The Stoxx Europe 600 Index retreated 0.8 percent as of 9:48 a.m. in London, heading for a fourth straight week of losses. Standard & Poor’s 500 Index futures declined 0.5 percent. The S&P GSCI (SPGSCI) gauge of 24 raw materials slipped 0.4 percent, as oil in New York fell 0.6 percent and copper dropped 1.5 percent. The yield on the 10-year Treasury note fell two basis points to 2.03 percent. South Korea’s won strengthened against 14 of 16 major counterparts and the Australian dollar lost 0.6 percent.
China said its gross domestic product increased 8.1 percent in the first quarter, the smallest gain since mid-2009 and less than the 8.4 percent growth predicted in a Bloomberg survey. North Korea launched a rocket, which broke up and fell into the sea, in defiance of international pressure including U.S. warnings that doing so would nullify a food aid deal. Reports today may show U.S. inflation eased and consumer confidence remained at the highest level in more than a year.
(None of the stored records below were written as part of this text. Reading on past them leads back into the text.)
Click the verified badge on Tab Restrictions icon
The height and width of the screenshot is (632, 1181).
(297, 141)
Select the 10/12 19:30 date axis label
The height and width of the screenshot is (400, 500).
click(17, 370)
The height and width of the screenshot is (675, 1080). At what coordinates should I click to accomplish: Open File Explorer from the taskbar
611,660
“China’s GDP is the major driver,” said Marius Daheim, a senior fixed-income strategist at Bayerische Landesbank in Munich. “Market players are generally quite jittery about China, a major global growth engine, losing steam, so even minor downside surprises can trigger price shifts.”
European Stocks Slide
The Stoxx 600 (SXXP) has dropped 1.3 percent this week and is on course for the longest stretch of weekly declines since August. Cap Gemini SA, France’s biggest computer-services company, fell 3.6 percent, leading technology shares lower. Infosys Ltd., India’s second-largest software services exporter, plunged 10 percent in Mumbai as its sales forecast missed estimates.
L’Oreal SA (OR), the world’s largest cosmetics maker, surged 2.7 percent to a four-year high after reporting quarterly sales that beat analysts’ projections.
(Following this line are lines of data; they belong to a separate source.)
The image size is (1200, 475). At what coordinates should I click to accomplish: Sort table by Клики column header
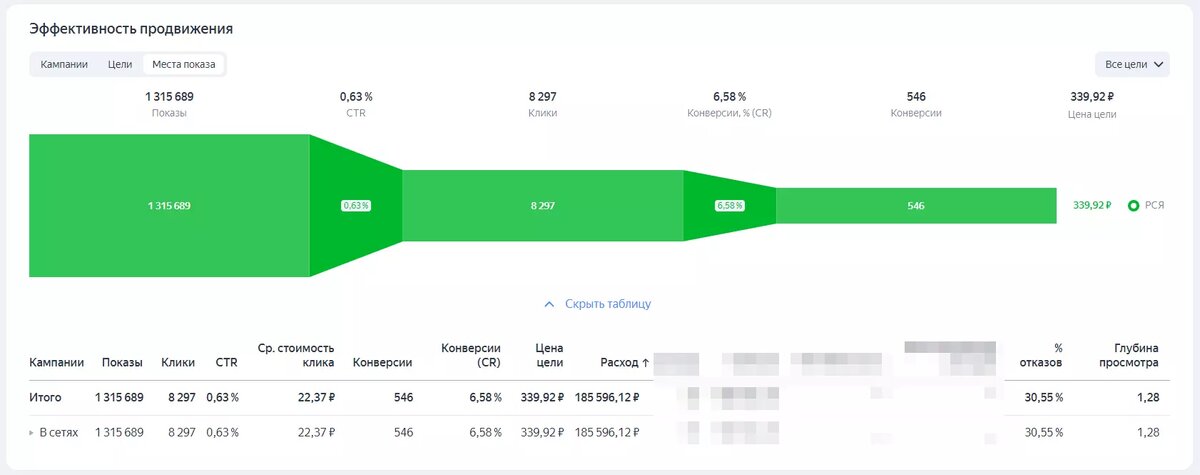(178, 363)
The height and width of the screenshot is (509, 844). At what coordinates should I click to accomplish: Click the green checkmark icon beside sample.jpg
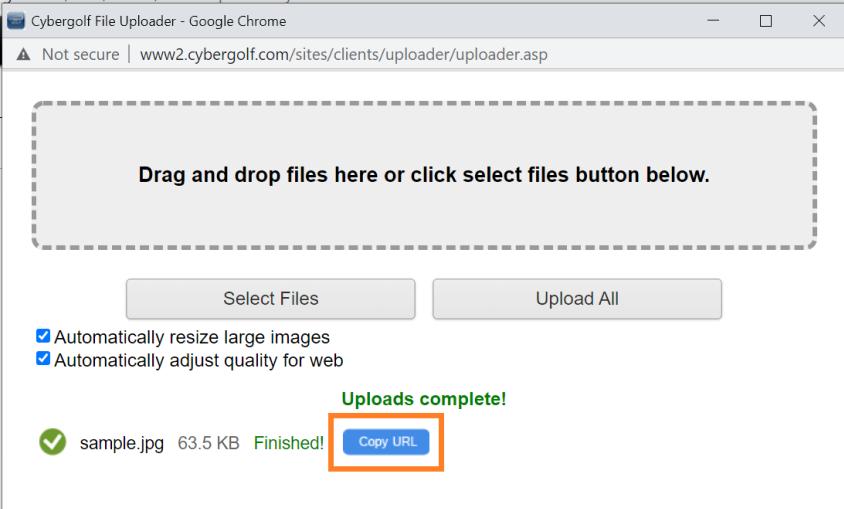point(53,442)
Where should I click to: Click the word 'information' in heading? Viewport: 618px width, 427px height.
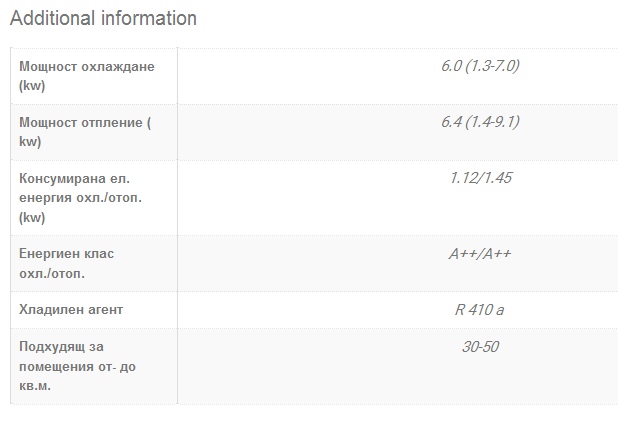[x=149, y=19]
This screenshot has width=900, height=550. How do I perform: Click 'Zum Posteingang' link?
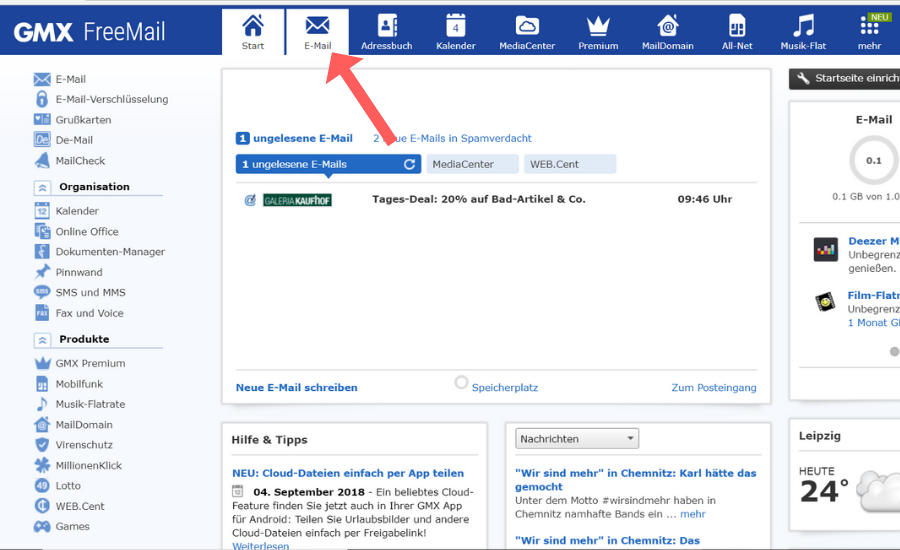click(x=713, y=387)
The retreat in S&P 500 futures indicated the U.S. equities gauge will extend this week’s 0.8 percent drop. Google Inc. increased 0.6 percent in German trading as the world’s biggest Internet-search company reported first-quarter profit that topped estimates.
JPMorgan Chase & Co. and Wells Fargo & Co. are scheduled to report earnings today and 91 companies in the S&P 500 will announce results next week. Per-share profit growth for companies in the U.S. equity benchmark is projected to have slowed to 0.8 percent in the first quarter, according to analyst estimates compiled by Bloomberg.
U.S. Inflation
A Labor Department report at 8:30 a.m. in Washington may show U.S. consumer prices rose 0.3 percent last month after climbing 0.4 percent in February, according to the median estimate in a Bloomberg survey of economists. The Thomson Reuters/University of Michigan’s preliminary index of consumer sentiment probably held at 76.2 in April, the highest since February 2011, projections show.
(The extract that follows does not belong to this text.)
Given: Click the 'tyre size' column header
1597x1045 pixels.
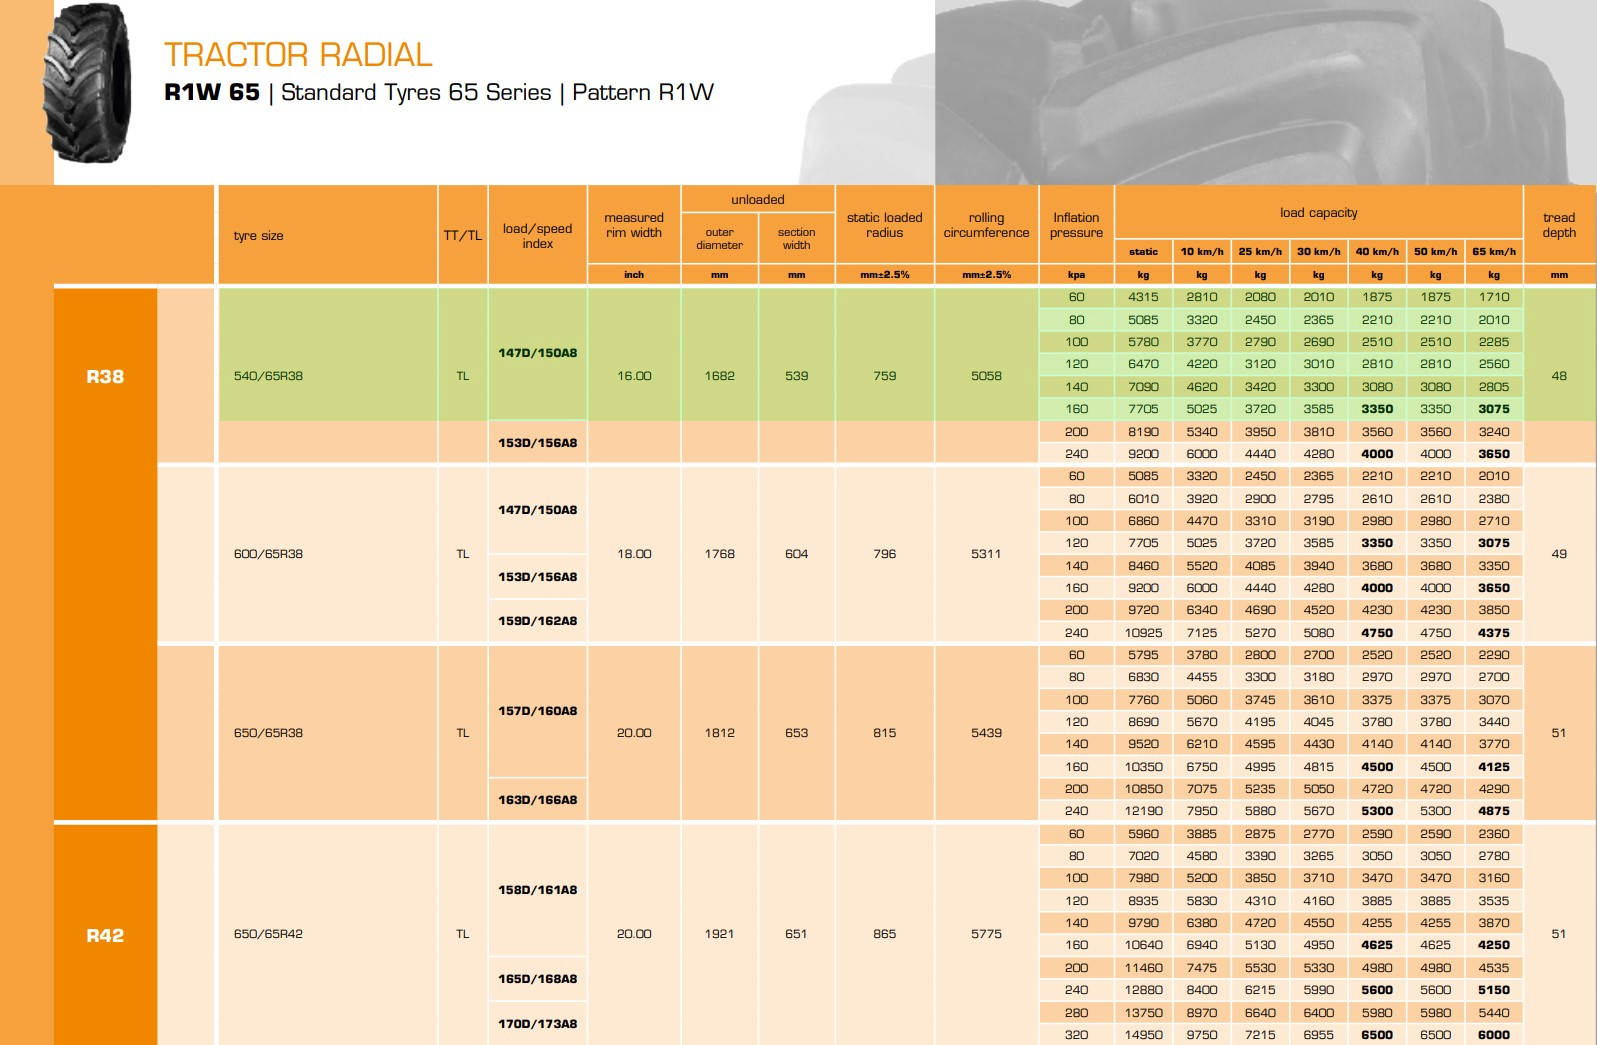Looking at the screenshot, I should tap(259, 236).
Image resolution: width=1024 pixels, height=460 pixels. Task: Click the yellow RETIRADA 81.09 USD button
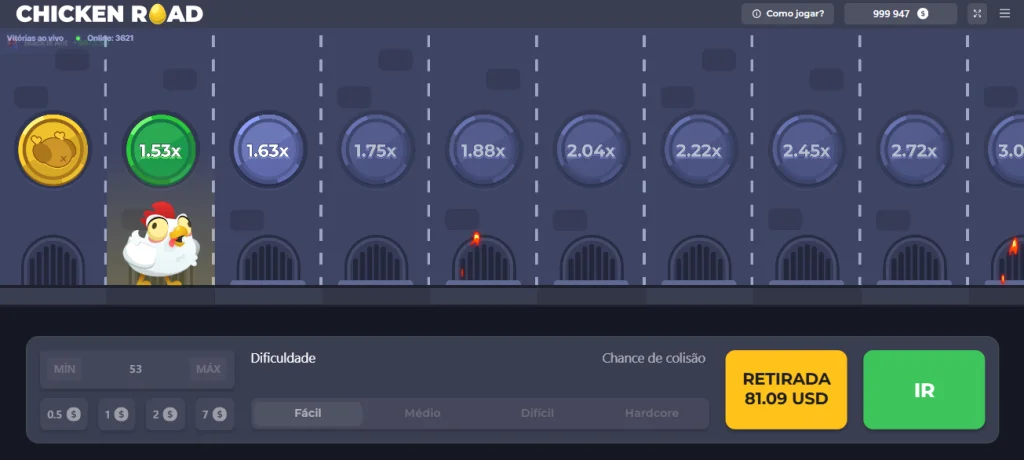tap(786, 389)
Oil declined to $103.07 a barrel and copper slipped to $8,097 a metric ton. China is the biggest buyer of the metal and largest energy consumer. Natural gas was little changed at $1.984 per million British thermal units after yesterday falling to a 10-year low of $1.971.
The 30-year Treasury bond yield dropped three basis points to 3.18 percent. Federal Reserve Chairman Ben S. Bernanke and Fed Bank of New York President William C. Dudley are scheduled to speak today.
Rocket Launch
The won gained 0.5 percent to 1,135 per dollar and South Korea’s Kospi Index (KOSPI) increased 1.1 percent. South Korea’s central bank will closely monitor stocks, bonds and currency markets following North Korea’s rocket launch, Deputy Governor Park Won Shik said at an emergency meeting in Seoul.
The U.S. military said it tracked the rocket, which was “assessed to have failed” and fell harmlessly into the sea. North Korea state media confirmed the failure and said it was under investigation.
“Investors are just shrugging off this launch,” said Im Jeong Jae, a Seoul-based fund manager at Shinhan BNP Paribas Asset Management Co., which oversees about $28 billion. “The news came out before the market opened that the rocket launch failed, so investors didn’t have to worry about it.”
The Australian dollar weakened 0.6 percent against the U.S. currency, with the euro 0.2 percent lower versus the greenback.
The MSCI Emerging Markets Index (MXEF) rose 0.8 percent, paring what is set to be its fourth consecutive weekly loss to 0.3 percent. The Hang Seng China Enterprises Index (HSCEI) of Chinese stocks listed in Hong Kong jumped 2.6 percent and the Shanghai Composite Index (SHCOMP) gained 0.4 percent as bank lending surged and as slower-than-forecast economic growth gave the government more scope to loosen monetary policy.
Russia’s Micex Index (MICEX) gained 0.5 percent and the ISE National 100 Index (XU100) rose 0.3 percent in Turkey.